CCB_3Now since this is only an approximate 25 to 30 minute run, don’t expect something super deep and life changing. Giggles, laughs and ridiculousness is all that is required; popcorn can be optional. We have a basic plot here… two boys who are supposed warriors from a particular tribe are helping a little village get rid of a gigantic mecha known as the Tanguin, or Penguin (the fansub had both, perhaps it may be down to a regional dialect between the characters?) that is stealing all the women for some particular reason. And with a lack of a female population that means no continuation of future generations.
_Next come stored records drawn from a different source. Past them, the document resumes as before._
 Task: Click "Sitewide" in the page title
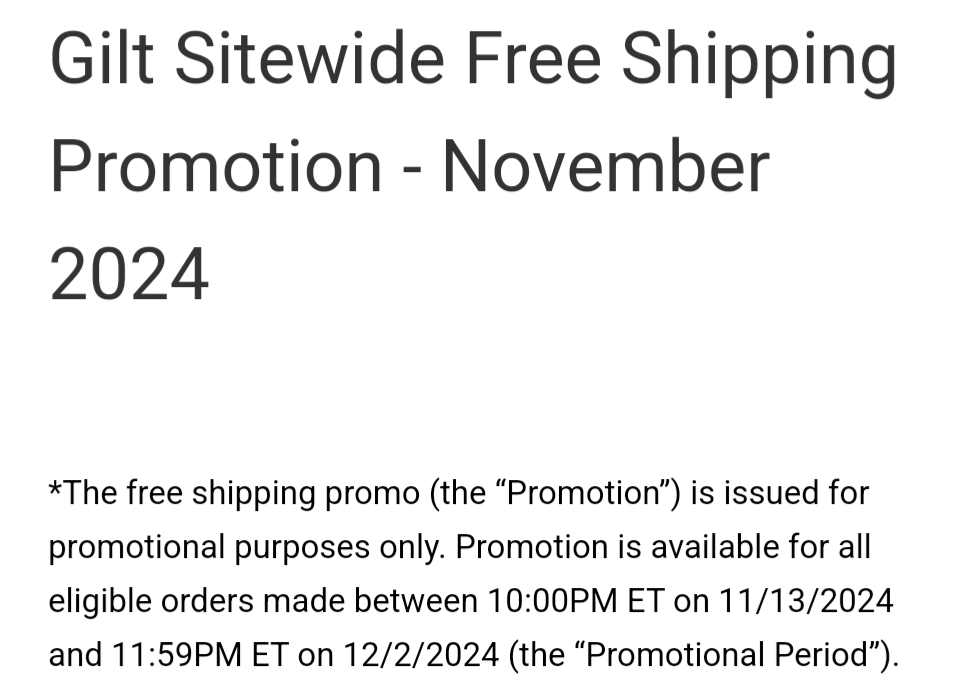[309, 59]
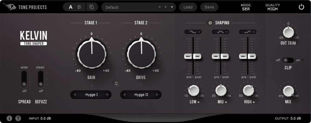Select next preset arrow
This screenshot has width=311, height=123.
[x=166, y=7]
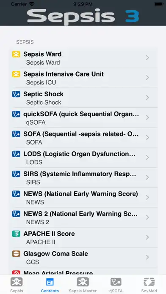The height and width of the screenshot is (294, 166).
Task: Click the disclosure arrow on SIRS row
Action: pyautogui.click(x=147, y=177)
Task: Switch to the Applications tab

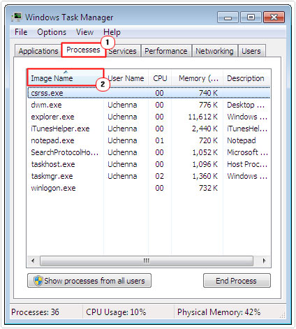Action: (38, 51)
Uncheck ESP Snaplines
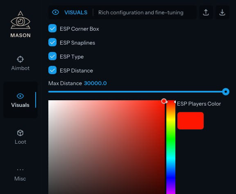Image resolution: width=236 pixels, height=194 pixels. point(52,42)

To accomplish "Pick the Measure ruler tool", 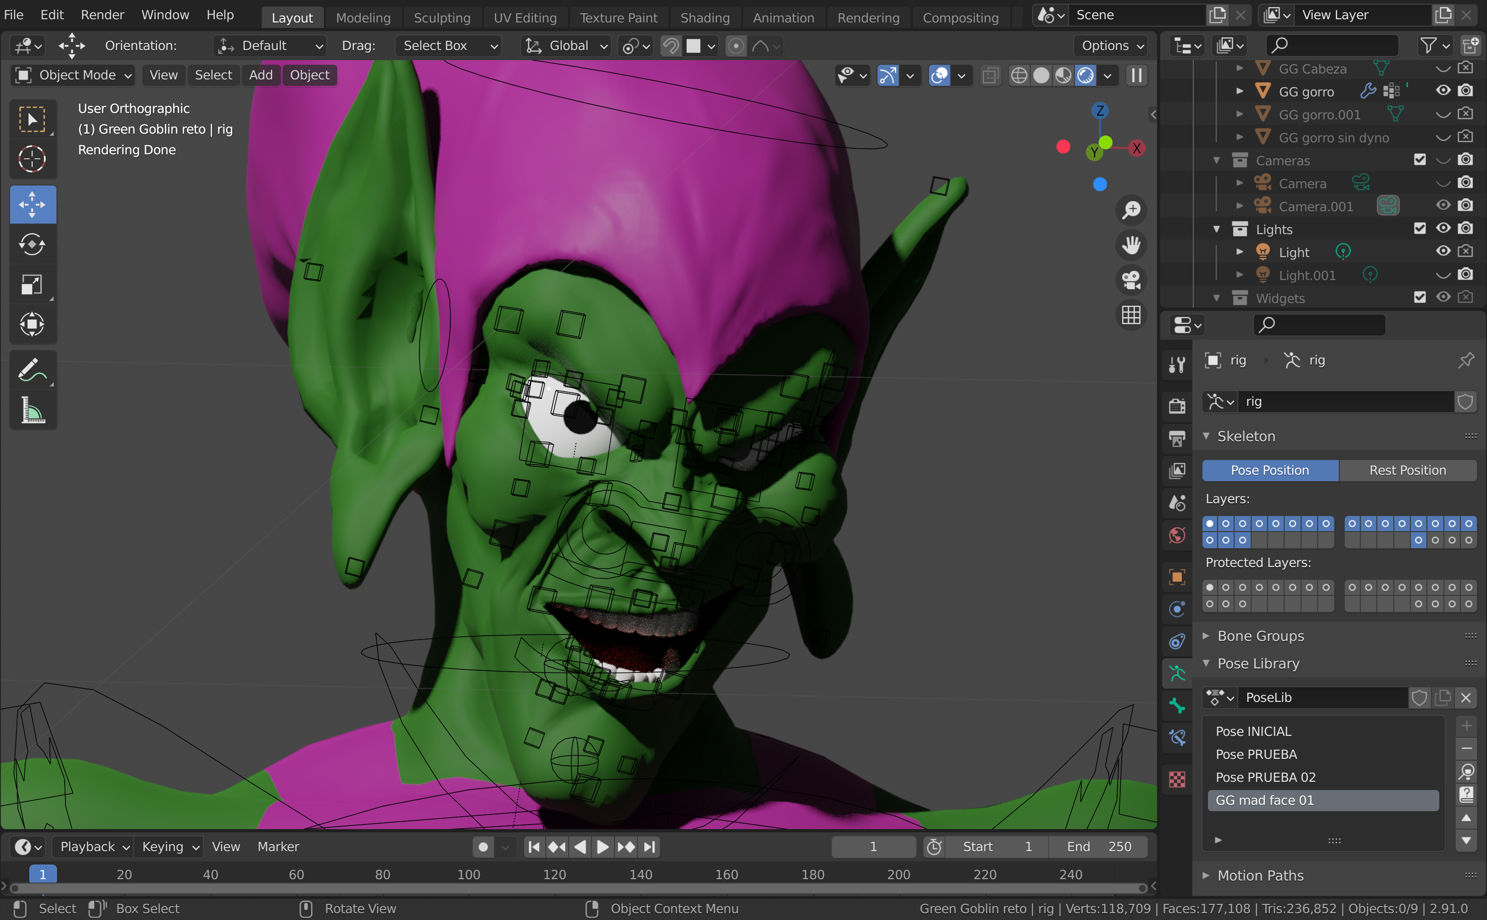I will (x=32, y=410).
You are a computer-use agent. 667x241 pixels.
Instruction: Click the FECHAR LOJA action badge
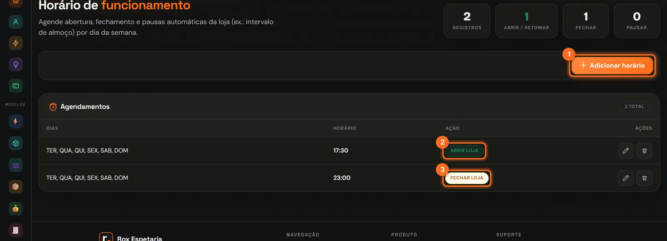pyautogui.click(x=466, y=178)
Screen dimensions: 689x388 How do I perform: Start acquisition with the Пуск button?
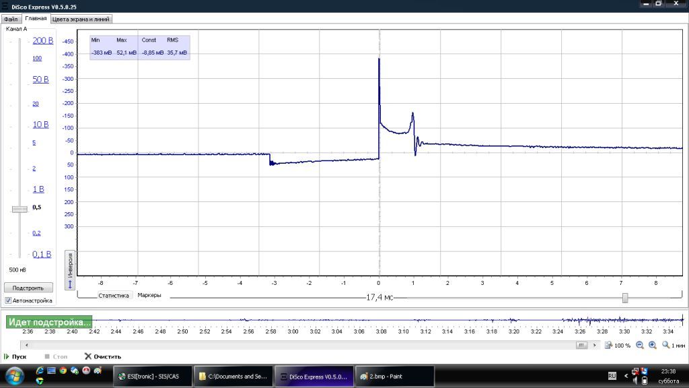(x=15, y=356)
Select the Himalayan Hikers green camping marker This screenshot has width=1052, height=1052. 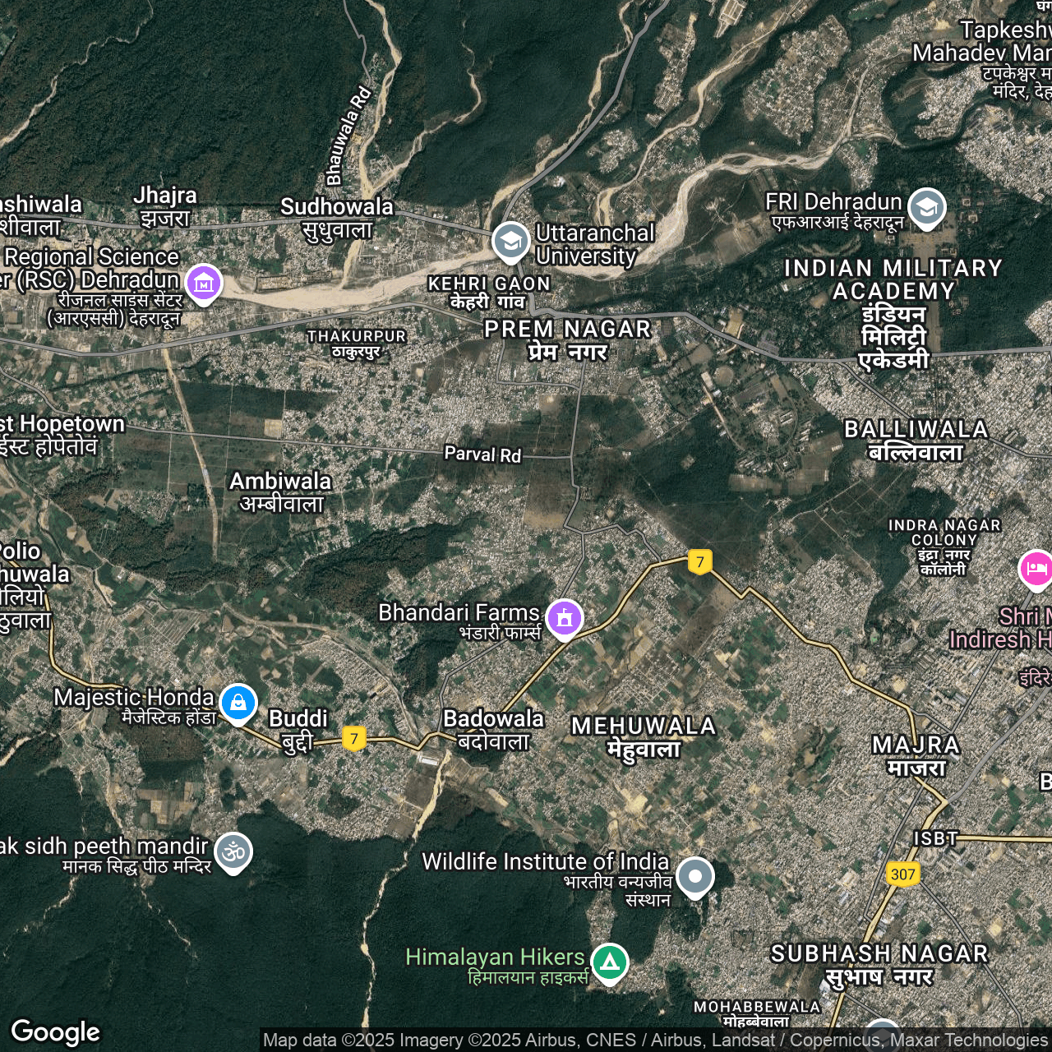pos(609,962)
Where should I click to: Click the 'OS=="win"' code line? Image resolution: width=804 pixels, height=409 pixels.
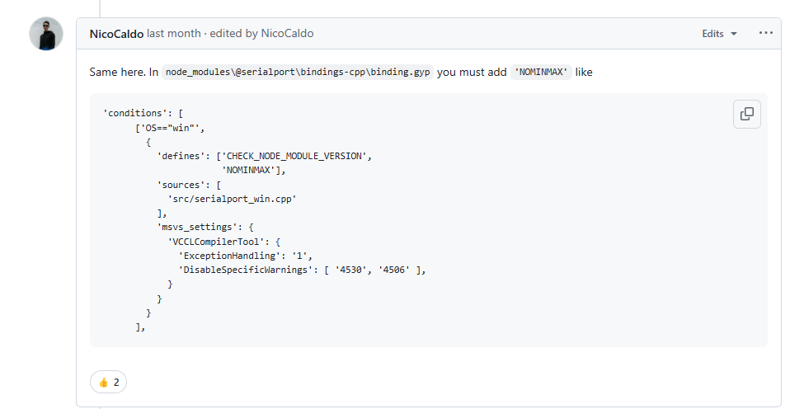click(x=170, y=128)
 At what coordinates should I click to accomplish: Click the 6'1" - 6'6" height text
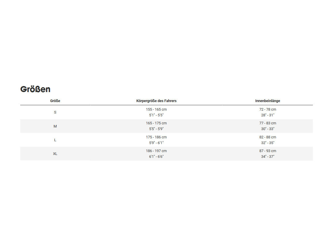pos(156,157)
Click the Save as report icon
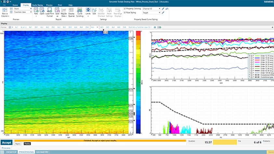 57,10
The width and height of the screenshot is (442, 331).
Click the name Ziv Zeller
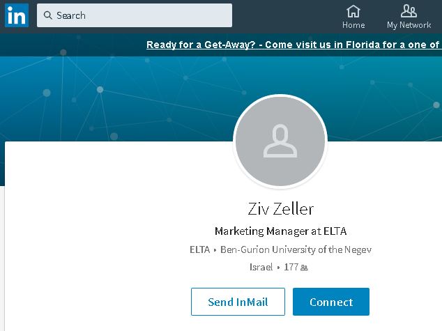click(x=280, y=208)
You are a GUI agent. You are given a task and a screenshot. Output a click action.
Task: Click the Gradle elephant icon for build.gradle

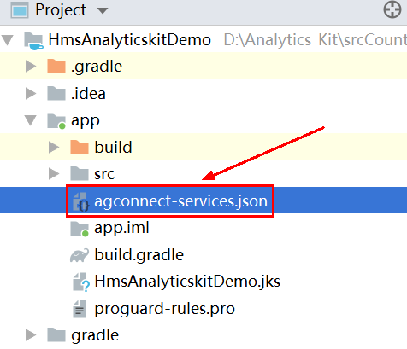click(80, 255)
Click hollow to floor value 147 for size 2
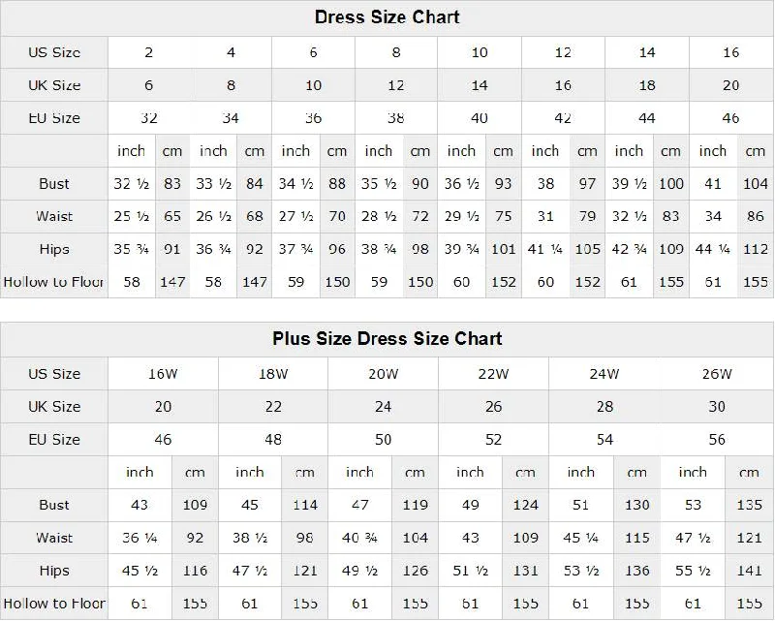This screenshot has width=775, height=621. click(172, 282)

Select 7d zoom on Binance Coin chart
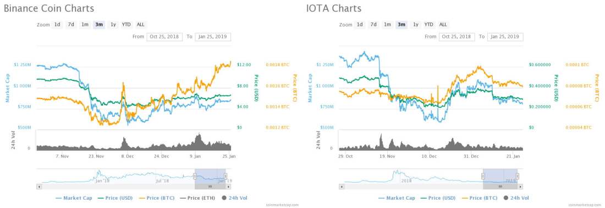(71, 24)
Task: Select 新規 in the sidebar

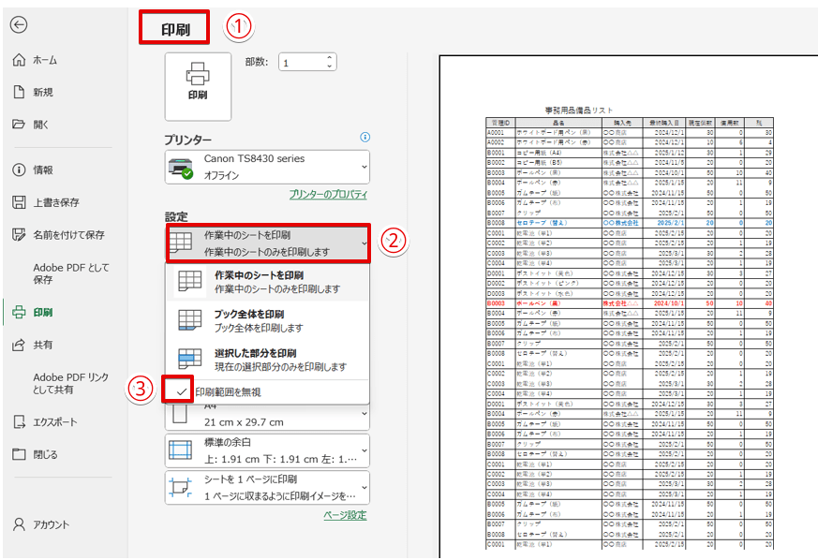Action: [43, 92]
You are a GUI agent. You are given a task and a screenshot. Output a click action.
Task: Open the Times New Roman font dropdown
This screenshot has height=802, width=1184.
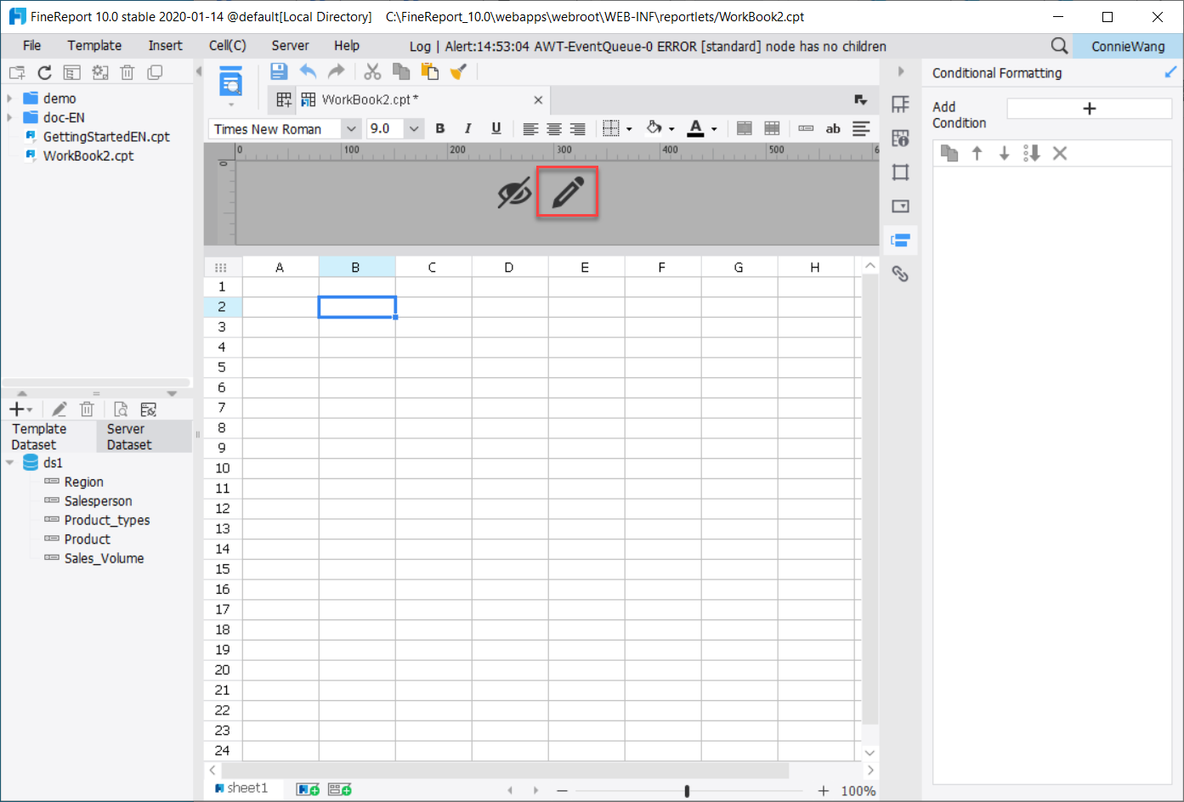point(351,128)
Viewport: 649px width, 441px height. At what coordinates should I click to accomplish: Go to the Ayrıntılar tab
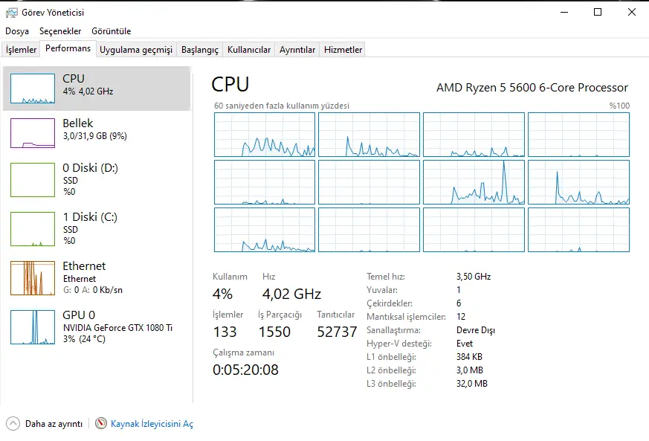point(297,50)
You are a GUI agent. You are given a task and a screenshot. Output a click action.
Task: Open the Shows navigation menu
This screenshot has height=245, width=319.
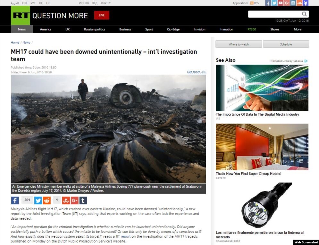click(x=275, y=29)
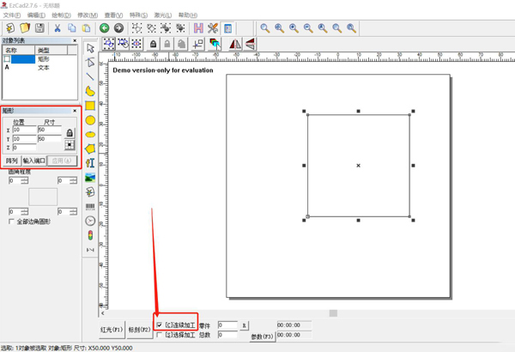Click the save floppy disk icon
Viewport: 515px width, 352px height.
pos(39,28)
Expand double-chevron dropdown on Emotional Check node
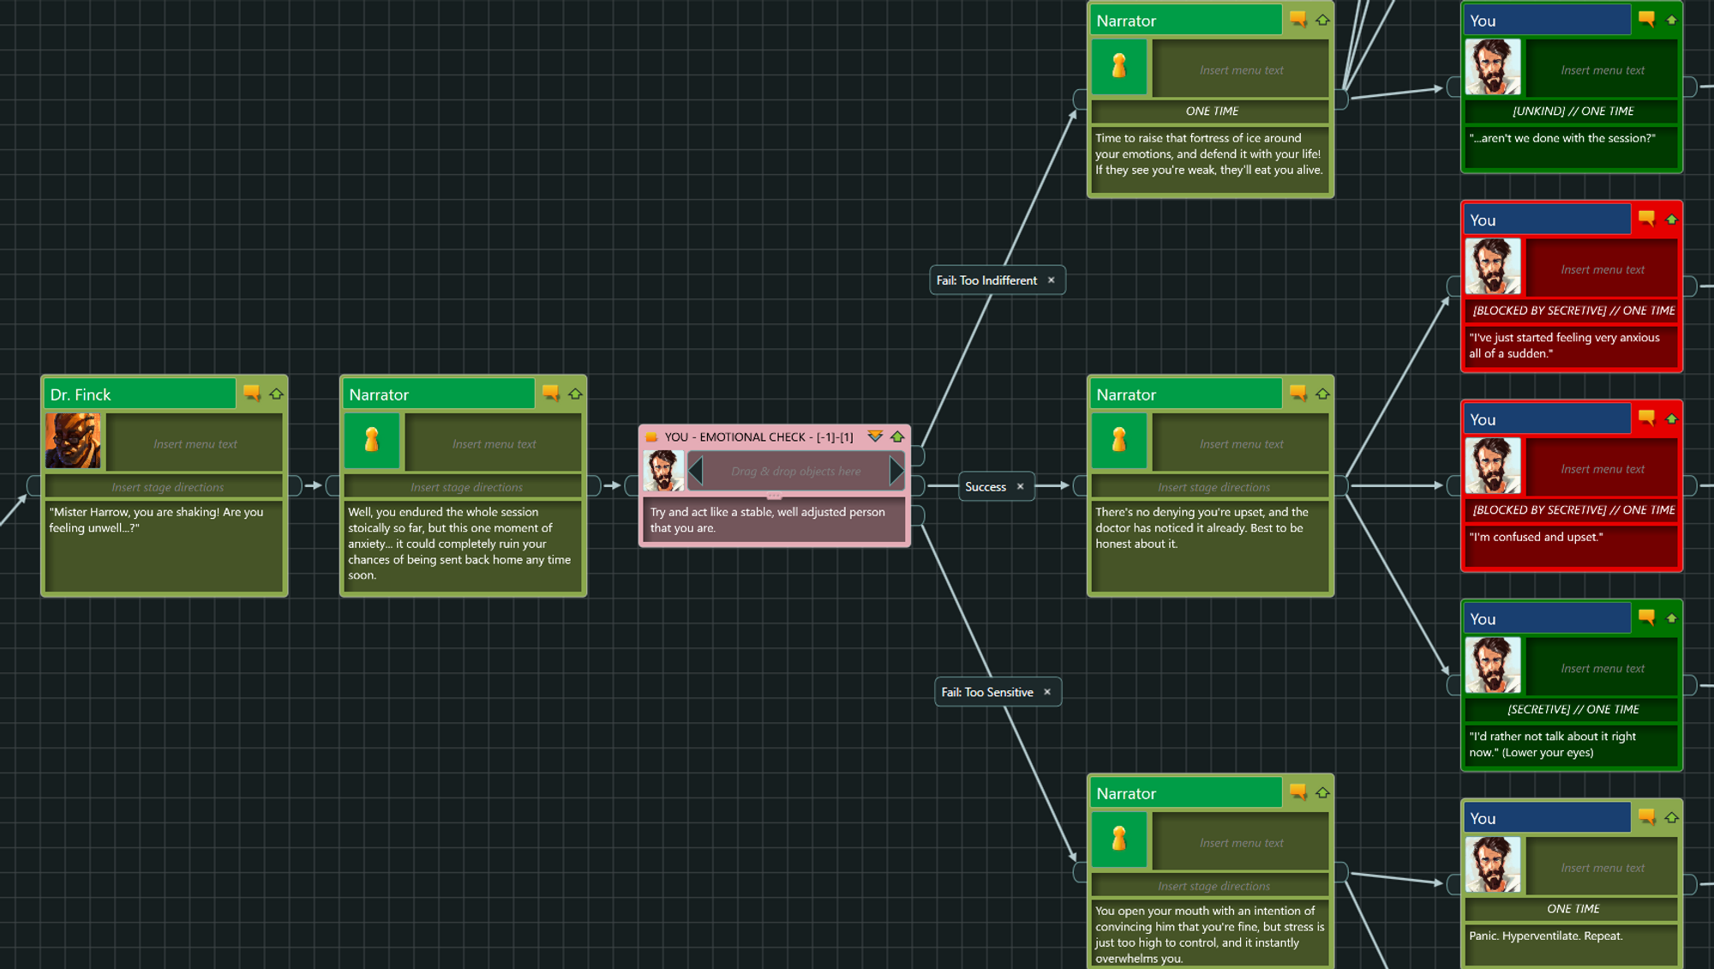Screen dimensions: 1714x969 coord(874,436)
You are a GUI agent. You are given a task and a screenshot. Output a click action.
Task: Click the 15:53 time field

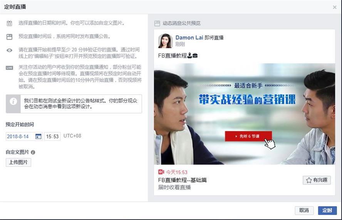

Who or what would be stealing all the women… perhaps some dirty old man? AND I JUST SPOILED THE ENDING! Except I forgot to mention that the boys need to fill their stomachs first before any shenanigans can begin. Silly heroes always need to gorge food in anime, at least they won’t go into battle hungry, ya know?

CCB_4And what about the little fairy girl? At first I was like hey it’s Cham/Chum Huau from Dunbine (and whatever her name was in L-Gaim, please don’t make me revisit L-Gaim) in for a little cameo. But no, the little fairy girl transforms and changes into the pretty ‘it’ girl and very funny comic relief towards our duo of heroes. She essentially lays down the rules so to speak (don’t be no naughty boys), but also acts as the deus ex machina or McGuffin device to a pivotal moment near the end. In the ever constant of comedy and hijinks we get a singular moment of sentimentality… nice touch!

While not the most well known OVA, and perhaps there is a reason for this, Cool Cool Bye is a fun oddity of rarity. Not so much a diamond in the rough… more like a happy accident, but one that I was satisfied with. If you don’t enjoy the plot for any reason, just put Cool Cool Bye on mute and enjoy the scenery so to speak (because pretty pictures in the background makes the world a better place!), or make up another script if you are so inclined. For me though, I liked it!